Let me preface this by saying, I understand all too well the social anxiety of getting out there and mingling with people.  But one of my all-time favorite professional learning moments was when I attended our district's EdCamp and I finally got to meet all of my Twitter friends!  It's a powerful thing to be in the same room with the best and the brightest.  Make the most of it and introduce yourself.  Your professional learning network (PLN) will be there when you need help in the classroom, motivation to press on, references for job interviews, and so much more!  You can read more about how to build your PLN in my blog post from last summer.

3.  You can sometimes get FREE stuff!

Almost every professional conference I've been to gives away door prizes.  At the EdTechTeam Summit I went to in March, they gave away two Google homes, a host of professional books and other prizes.  At the ECET2Lou conference in February, they gave away gift cards upon gift cards.  I've even been to conferences where they gave away printers, Smore subscriptions, and flat screen TVs - at FREE conferences!

And, if nothing else, you'll probably get a sticker to put on your laptop.  Who doesn't love stickers?
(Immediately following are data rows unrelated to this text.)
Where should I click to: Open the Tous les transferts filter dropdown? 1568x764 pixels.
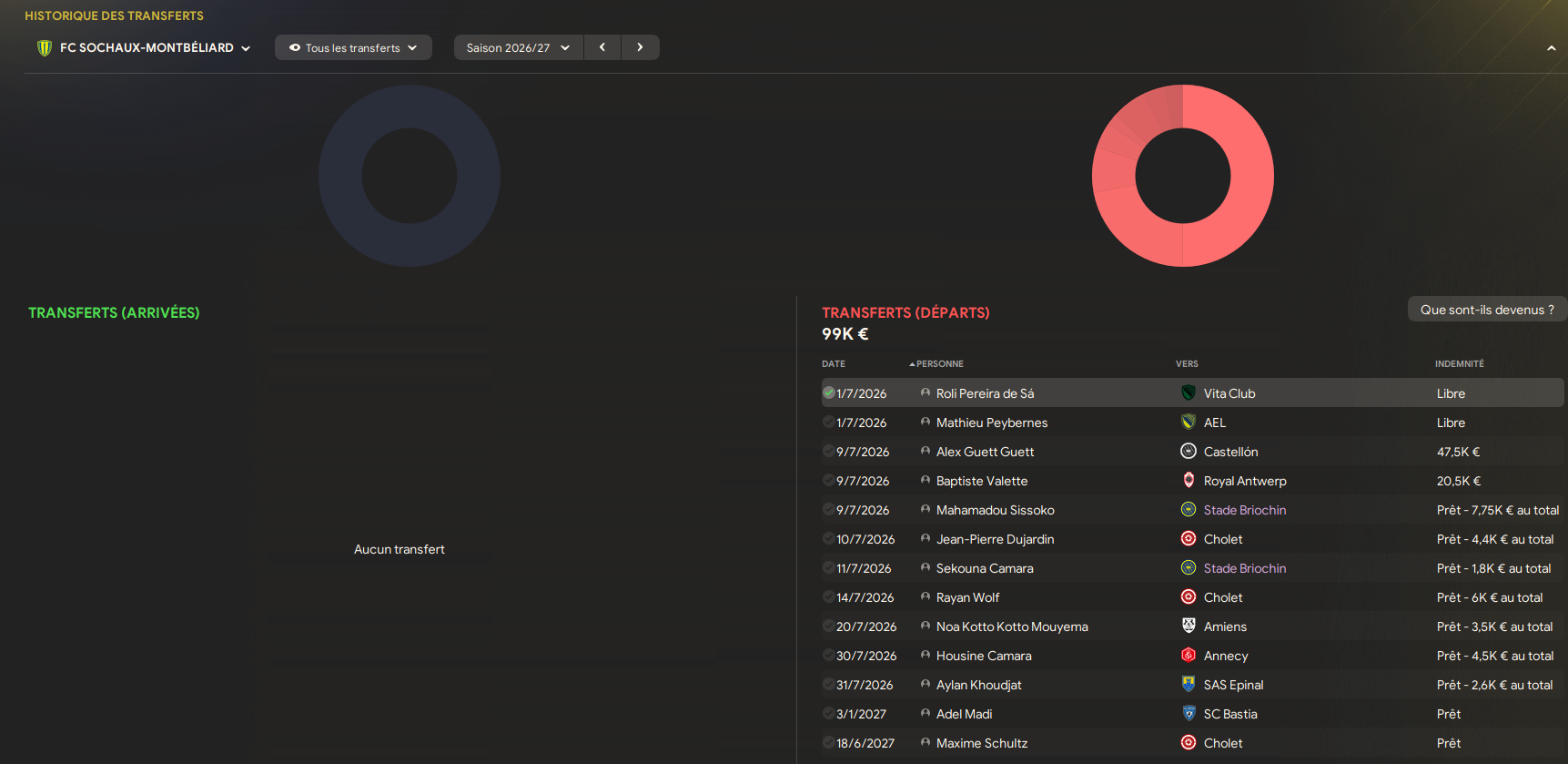[x=353, y=47]
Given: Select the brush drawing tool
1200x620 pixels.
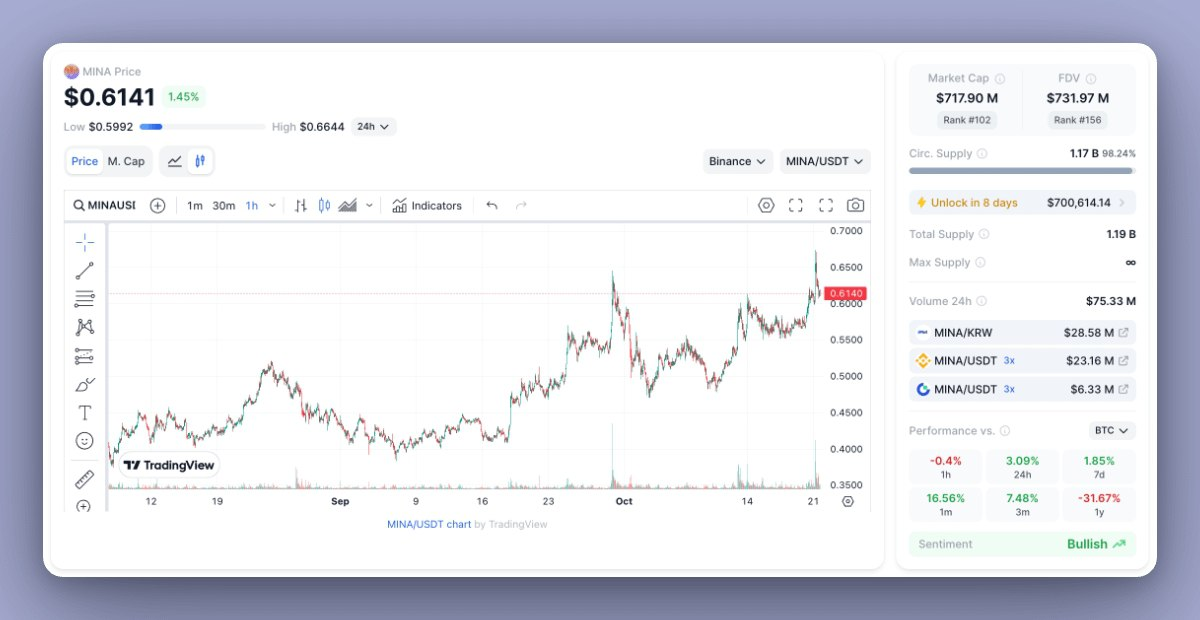Looking at the screenshot, I should point(85,384).
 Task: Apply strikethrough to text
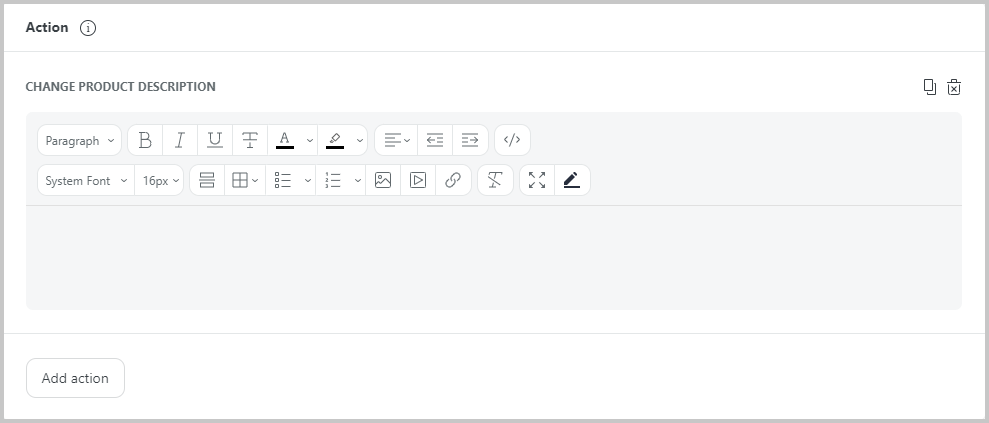coord(250,141)
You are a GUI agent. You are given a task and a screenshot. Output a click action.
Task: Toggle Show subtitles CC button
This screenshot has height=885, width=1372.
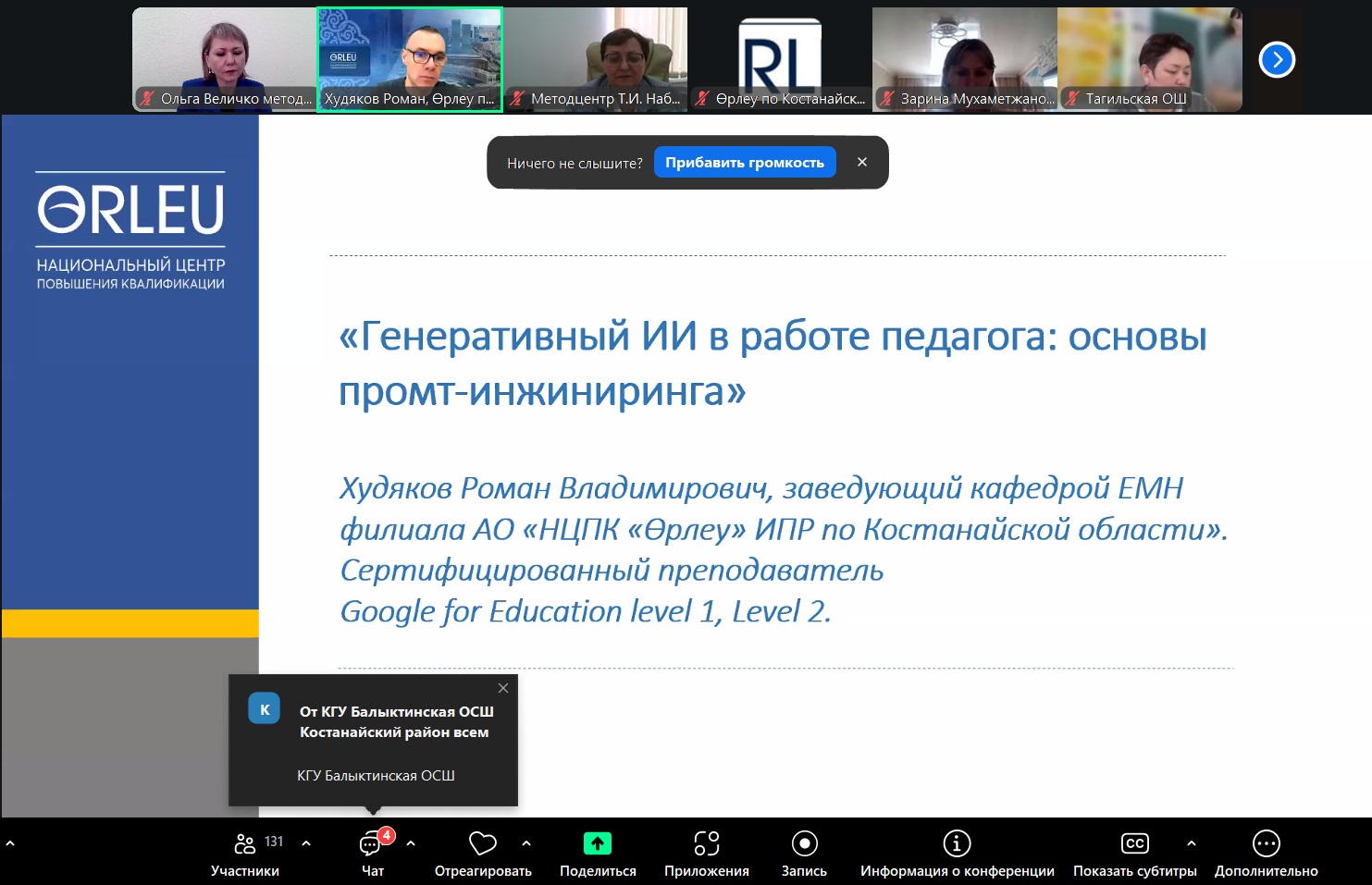(x=1134, y=844)
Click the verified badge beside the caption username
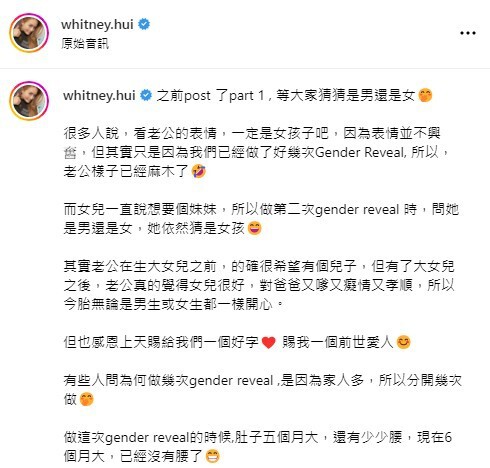490x468 pixels. coord(146,95)
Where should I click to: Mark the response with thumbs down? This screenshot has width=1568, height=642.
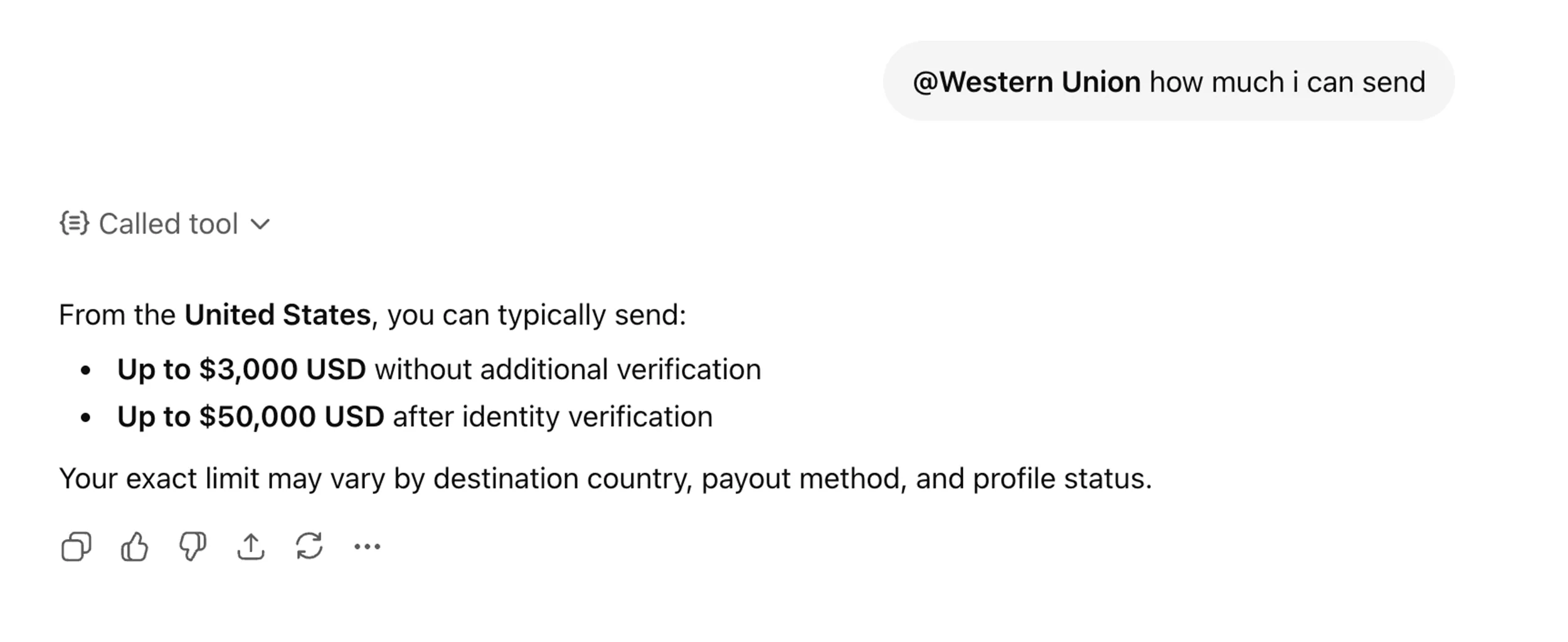(x=193, y=546)
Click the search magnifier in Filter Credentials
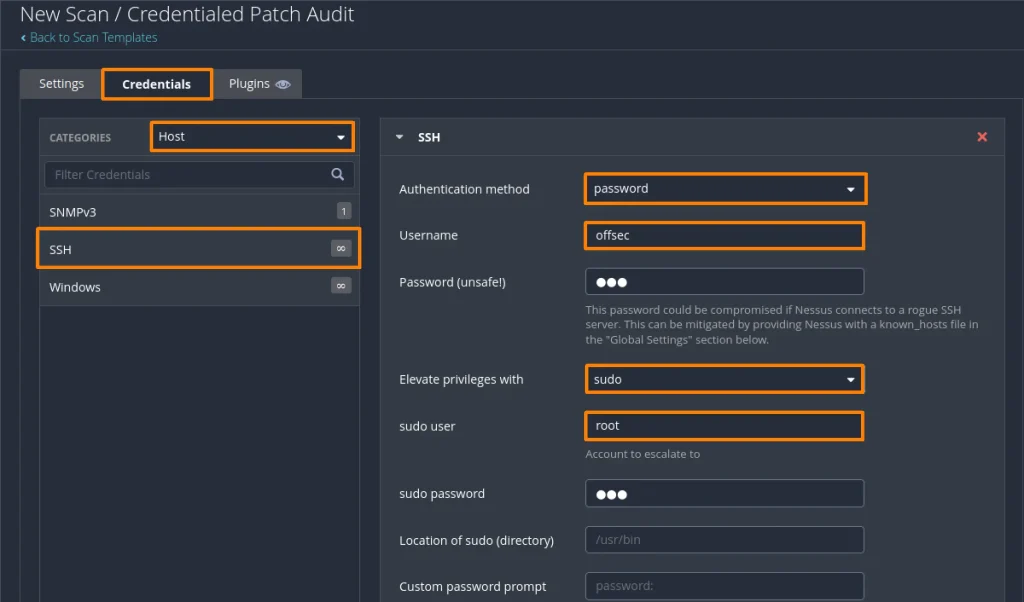This screenshot has height=602, width=1024. point(338,174)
I hope you'll find a true love of professional learning as a teacher.  If I've said it once, I've said it a million times:  the world is changing.  It's evolving quickly for us as adults and quicker for our students.  If we can't find it in ourselves as adults and educators to be true lifelong learners and model that for our children, they will have a hard time navigating this world.  Take a step outside your comfort zone and learn something new this week.